**REQUIRED WORK:** Scan the data below and state how many of its lines contain the word "computer", giving only the figure.

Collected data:
━━━━━━━━━━━━━━━━

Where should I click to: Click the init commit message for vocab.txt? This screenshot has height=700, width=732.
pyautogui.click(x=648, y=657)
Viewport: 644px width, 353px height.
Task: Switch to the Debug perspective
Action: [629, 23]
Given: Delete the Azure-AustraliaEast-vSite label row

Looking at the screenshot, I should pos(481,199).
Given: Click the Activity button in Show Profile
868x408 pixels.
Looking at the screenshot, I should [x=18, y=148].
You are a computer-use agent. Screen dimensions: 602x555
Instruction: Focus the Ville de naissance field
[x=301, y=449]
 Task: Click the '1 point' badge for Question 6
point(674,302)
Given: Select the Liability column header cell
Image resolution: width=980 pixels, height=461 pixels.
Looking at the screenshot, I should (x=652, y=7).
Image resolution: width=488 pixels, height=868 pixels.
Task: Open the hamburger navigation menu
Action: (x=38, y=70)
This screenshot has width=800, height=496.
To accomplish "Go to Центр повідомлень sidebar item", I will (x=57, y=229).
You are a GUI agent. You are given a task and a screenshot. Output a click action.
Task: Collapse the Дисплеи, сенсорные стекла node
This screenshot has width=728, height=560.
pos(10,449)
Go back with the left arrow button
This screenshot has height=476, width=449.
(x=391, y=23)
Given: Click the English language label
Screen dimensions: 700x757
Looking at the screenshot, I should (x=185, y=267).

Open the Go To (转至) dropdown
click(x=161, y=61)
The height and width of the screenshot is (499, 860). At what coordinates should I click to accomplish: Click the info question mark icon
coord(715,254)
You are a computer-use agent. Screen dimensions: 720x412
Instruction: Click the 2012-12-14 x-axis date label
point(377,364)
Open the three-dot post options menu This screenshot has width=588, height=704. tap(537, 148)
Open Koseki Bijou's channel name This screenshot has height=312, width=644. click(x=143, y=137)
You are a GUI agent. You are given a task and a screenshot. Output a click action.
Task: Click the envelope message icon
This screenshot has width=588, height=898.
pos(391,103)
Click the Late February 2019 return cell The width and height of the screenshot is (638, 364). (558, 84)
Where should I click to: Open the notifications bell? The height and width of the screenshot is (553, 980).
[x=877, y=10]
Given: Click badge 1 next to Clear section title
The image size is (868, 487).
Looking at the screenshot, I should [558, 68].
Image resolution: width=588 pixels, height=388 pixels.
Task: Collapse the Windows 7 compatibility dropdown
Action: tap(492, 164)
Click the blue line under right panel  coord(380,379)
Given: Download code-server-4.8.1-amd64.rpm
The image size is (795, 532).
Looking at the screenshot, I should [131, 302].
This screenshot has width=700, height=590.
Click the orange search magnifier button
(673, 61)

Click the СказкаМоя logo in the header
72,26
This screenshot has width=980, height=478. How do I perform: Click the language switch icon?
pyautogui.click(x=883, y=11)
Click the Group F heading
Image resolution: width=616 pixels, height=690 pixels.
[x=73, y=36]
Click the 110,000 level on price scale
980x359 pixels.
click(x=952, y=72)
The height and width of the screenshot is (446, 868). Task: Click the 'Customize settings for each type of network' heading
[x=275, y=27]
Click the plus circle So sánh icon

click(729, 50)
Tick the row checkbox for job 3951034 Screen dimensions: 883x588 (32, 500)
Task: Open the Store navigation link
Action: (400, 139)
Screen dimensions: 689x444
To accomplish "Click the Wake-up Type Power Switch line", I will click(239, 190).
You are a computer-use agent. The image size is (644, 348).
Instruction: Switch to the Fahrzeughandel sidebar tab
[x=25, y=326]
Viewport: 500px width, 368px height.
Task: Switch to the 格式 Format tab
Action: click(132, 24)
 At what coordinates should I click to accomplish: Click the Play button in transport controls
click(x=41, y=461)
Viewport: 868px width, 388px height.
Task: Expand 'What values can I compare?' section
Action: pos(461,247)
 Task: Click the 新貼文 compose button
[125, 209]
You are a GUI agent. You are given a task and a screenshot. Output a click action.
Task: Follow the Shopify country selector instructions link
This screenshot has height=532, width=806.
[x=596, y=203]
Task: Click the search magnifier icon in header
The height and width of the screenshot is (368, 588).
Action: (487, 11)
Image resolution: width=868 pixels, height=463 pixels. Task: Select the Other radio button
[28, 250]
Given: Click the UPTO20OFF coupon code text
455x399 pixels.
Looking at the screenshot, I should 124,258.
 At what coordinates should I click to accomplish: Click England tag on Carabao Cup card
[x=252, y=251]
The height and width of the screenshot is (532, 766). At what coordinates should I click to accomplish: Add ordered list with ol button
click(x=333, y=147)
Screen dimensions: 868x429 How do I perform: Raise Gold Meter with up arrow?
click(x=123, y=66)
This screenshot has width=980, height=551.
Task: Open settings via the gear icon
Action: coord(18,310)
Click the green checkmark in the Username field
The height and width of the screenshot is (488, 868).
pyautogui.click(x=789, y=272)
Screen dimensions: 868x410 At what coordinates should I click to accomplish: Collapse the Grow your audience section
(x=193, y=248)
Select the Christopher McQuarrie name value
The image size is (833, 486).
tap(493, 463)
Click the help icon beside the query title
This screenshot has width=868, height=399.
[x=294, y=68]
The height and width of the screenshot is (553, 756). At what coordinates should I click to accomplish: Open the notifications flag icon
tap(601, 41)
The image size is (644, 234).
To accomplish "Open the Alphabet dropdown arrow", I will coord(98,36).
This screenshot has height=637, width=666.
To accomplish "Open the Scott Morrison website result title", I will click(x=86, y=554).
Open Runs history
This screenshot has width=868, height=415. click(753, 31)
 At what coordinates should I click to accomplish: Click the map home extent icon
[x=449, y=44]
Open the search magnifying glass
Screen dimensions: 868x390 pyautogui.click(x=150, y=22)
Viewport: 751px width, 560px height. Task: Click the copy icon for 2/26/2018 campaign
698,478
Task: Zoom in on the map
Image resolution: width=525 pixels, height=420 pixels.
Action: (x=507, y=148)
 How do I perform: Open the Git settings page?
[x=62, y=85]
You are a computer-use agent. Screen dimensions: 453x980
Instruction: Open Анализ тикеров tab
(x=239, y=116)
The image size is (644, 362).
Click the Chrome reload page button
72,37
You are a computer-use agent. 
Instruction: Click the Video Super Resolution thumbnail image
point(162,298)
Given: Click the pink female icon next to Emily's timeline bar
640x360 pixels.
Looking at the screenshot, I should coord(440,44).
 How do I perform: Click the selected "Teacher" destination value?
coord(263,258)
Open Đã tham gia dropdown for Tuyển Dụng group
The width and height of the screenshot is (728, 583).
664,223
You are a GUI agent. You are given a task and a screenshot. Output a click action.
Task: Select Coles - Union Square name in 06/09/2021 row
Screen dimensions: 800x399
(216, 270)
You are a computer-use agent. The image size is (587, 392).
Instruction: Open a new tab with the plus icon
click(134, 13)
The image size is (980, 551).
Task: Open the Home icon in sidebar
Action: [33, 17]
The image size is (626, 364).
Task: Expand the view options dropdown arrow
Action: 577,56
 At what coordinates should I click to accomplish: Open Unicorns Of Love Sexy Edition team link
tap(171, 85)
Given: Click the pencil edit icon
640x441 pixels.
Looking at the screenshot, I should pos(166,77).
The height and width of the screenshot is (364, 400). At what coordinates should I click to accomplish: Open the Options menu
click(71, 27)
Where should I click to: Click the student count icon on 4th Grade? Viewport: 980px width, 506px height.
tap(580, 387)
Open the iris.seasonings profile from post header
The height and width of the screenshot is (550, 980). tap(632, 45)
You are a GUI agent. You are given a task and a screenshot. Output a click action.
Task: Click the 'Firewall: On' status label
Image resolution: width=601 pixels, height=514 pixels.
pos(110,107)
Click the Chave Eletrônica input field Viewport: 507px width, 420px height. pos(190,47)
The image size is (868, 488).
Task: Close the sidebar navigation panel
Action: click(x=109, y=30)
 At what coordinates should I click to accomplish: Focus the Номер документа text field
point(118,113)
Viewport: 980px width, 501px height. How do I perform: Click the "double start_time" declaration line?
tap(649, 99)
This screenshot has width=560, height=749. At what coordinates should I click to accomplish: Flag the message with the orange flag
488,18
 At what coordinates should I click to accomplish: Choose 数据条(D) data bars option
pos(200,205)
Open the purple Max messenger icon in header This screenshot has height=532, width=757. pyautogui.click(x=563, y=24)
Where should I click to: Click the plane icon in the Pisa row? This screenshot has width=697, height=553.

━━━━━━━━━━━━━━━━

**PROBLEM SOLUTION:** 6